Frankfurt. Abgesagt.

Wenn Goethe seine „Italienische Reise“ vor mehr als 200 Jahren mit der Postkutsche geschafft hat, sollte ein Besuch in Hessens Partnerregion Emilia-Romagna heutzutage per Flugzeug doch eigentlich ein Kinderspiel sein, oder? Mitnichten, wie Sie gleich sehen werden.
Mein Ziel war die Stadt Ferrara, auch schon Station von Goethes Italien-Tour und seit 1998 Partnerstadt von Gießen. Der Flug von Frankfurt nach Bologna hat noch reibungslos geklappt. Aber nach vier Tagen im morgendlichen Nebel der Po-Ebene mit nachmittäglichem Sonnenschein sollte es wieder nach Hause gehen. Die Odyssee beginnt.

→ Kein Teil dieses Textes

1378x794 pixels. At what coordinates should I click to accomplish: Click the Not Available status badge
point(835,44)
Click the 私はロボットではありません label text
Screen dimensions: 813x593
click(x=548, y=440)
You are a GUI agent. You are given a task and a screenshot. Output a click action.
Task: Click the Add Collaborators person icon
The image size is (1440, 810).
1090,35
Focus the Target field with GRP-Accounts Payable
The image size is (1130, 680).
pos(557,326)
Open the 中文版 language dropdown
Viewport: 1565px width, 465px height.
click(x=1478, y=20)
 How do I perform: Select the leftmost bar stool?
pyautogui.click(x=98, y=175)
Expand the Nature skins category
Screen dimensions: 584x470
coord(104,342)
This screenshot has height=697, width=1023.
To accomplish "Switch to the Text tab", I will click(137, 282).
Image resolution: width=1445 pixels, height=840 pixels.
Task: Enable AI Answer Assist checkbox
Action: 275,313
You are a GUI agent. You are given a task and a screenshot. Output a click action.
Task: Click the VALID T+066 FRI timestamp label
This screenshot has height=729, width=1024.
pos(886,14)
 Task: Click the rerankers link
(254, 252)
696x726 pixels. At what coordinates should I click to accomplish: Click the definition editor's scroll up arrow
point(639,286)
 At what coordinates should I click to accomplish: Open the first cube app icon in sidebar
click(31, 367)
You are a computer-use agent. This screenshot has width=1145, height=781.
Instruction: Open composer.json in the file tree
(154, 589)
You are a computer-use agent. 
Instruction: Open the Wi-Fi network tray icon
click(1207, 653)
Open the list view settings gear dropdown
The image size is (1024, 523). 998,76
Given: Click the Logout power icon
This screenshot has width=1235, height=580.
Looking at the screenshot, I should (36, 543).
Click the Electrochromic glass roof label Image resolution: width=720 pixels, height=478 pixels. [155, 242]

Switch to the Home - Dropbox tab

Am Flughafen Bologna erreicht mich am Nachmittag die Kunde, dass der Flug Bologna–Frankfurt abgesagt wurde. Wie bitte? „Technical reasons“, so die nichtssagende Auskunft am Schalter. Ja, mit was fliegt der denn auch, werden Sie jetzt vielleicht denken? Von wegen Ryanair, oder so, es war die Deutsche Lufthansa.
Die klassische Variante der Umbuchung auf einen anderen Flug scheiterte an mangelnden Plätzen in anderen Maschinen. Zweiter Versuch der Mitarbeiterin: Hotel-Übernachtung in Bologna und Weiterflug am nächsten Tag um 14 Uhr. 14 Uhr? Nee, oder? Das sind ja fast 24 Stunden Wartezeit. Ich bin doch nur knapp 900 Kilometer von Frankfurt entfernt!

Also, noch eine Idee: Was ist mit Köln, von da aus geht doch der schnelle ICE nach Frankfurt? Theoretisch ja, praktisch erstmal nein: Der Flug wäre nämlich mit Germanwings, und mit denen gebe es kein Umbuchungsabkommen, so die Aussage. Ich müsste also den Flug zunächst selbst bezahlen und später versuchen, die Kosten von Lufthansa erstattet zu bekommen.
Nein, danke. Auf den Stress habe ich definitiv keine Lust. Das Groteske an dieser Geschichte: Germanwings gehört zum Lufthansa-Konzern!

Manchmal hilft ja Penetranz: Nach einer gefühlten Stunde am Schalter bekam ich dann doch ein Ticket für den Flug nach Köln. Nur so nebenbei: Mit Verspätung, der Flug startete statt 17.30 erst um 19 Uhr.

In Köln kommt unser zweiter großer Logistik-Konzern ins Spiel: die Deutsche Bahn. Gerade so zur vermeintlichen Abfahrtszeit des ICE am Bahnhof angekommen, fährt in diesem Moment der Zug ein. Auf die Schnelle lese ich „Frankfurt“ auf dem Waggon-Display, also rein – halt, nein! Gerade steigt ein Schaffner aus, den frage ich noch, ob der Zug nach Frankfurt fährt. Blafft der Kerl mich in unfassbar unverschämtem Ton an: „Nein, nach Amsterdam, steht doch drauf.“ Zugegeben, steht auch drauf, aber zuoberst eben Frankfurt.

So nicht! Wie denn sein Name sei, frage ich. Den sage er nicht. Naja, dann solle er mich eben sein Namensschild sehen lassen. „Das zeige ich Ihnen nicht“ – und dreht seinen Jackettkragen so um, dass die angeheftete Plakette verdeckt ist. Auf meinen Hinweis, er müsse mir sein Schild zeigen, lautete seine Antwort tatsächlich: „Kacken muss ich jeden Tag, sonst muss ich gar nichts“. Glückwunsch, Deutsche Bahn, zu solchen Mitarbeitern!

Dass der ICE eine halbe Stunde Verspätung hatte, ist wohl leider schon selbstverständlich, oder? Zuvor kam aber (ebenfalls verspätet) ein langsamerer IC – quasi die Postkutsche der Bahn – an, der ebenfalls nach Frankfurt fuhr. Egal, rein. Hauptsache Zug. Nach einem Sechs-Stunden-Trip schließlich das Ende meiner „Italienischen Reise“, deren Rückflug eigentlich nur eineinhalb Stunden dauern sollte.
So, und jetzt probiere ich mal diese Entschädigungsansprüche aus!